The complex way, a lot of work: Full XLR split to my own console (though you could just use a rack of preamps), then to my HD24 multitrack recorder.

Easier multitrack: Digital live console feeding inputs to a laptop via USB. Some consoles can even record multitrack to a USB or SD card.
 
Depends on the mixing board. What do you have, or are you going to go somewhere and use the house mixer?

As others said, there's a lot of different ways to skin this cat, and it depends a great deal on the location, the board, and how much you can insert yourself into the action.

Some digital mixers these days have a way to simply plug in a USB stick or SD card and capture all the tracks, or some of the big ones these days have a USB out that carries all the channels. I had up to 32 channels off the stage monitor mix about a year and a half ago (only needed half that) - recorded direct into an old MacBook Pro.

The more tracks you can capture direct the better the chance you'll actually be able to "mix" vs. just "master" what you capture. Make sure to record audio with the camera or set up a digital recorder to get the room/ambience to include that. I feel that live performance videos need some of the "crowd noise" to have the right feel.

Good luck.
 
You have a number of ways to do this, all with different chances of success.

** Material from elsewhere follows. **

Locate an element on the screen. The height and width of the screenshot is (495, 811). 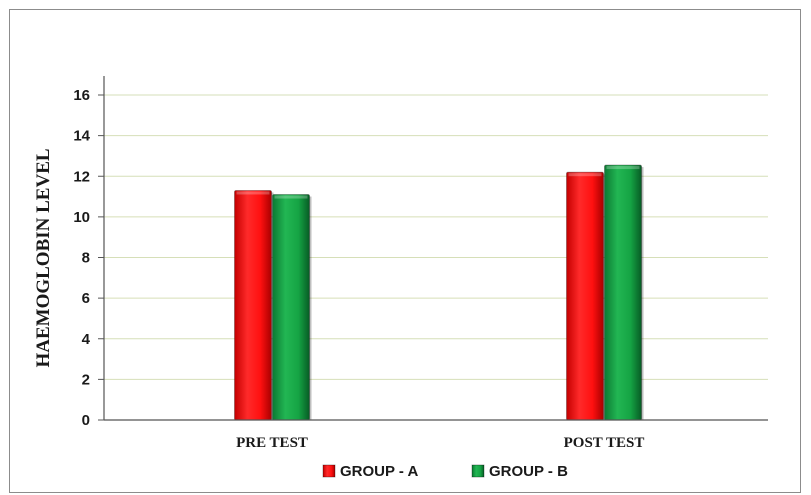
y-tick-label: 6 is located at coordinates (86, 298).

The Yamaha MX12/4 is a nice, but small mixer, so the snag is simply that it suggests the venue is small, and with only 12 inputs - you have a small snag. There is a pair of connectors that give you a parallel feed of the output - so you can record the stereo mix to a zoom, or any other recorder then sync it with the cameras audio and you have a decent quality result. The snag is that 12 inputs means not everything will be going through the mixer.
I used the MX12/4 to feed the vocals to an RMX1450 and a pair of Carvin PM15. With 4 output groups, I could feed them to one bus for recording. We never got to the point of micing instruments, and no, we never played any big venues. Like I said, I can feed the vocals to one channel of the R24, leaving 7 channels for drums, bass and a couple of guitars. Had the need arisen, I would probably have picked up a used R16 and slaved it to the R24. That would give me 15 channels for instruments, which should have covered everything.

The last 5 years have just been jam session type stuff.

I miss the days when we had an organist, brass section, two guitars, bass and drums! Of course there was NO home recording gear back then!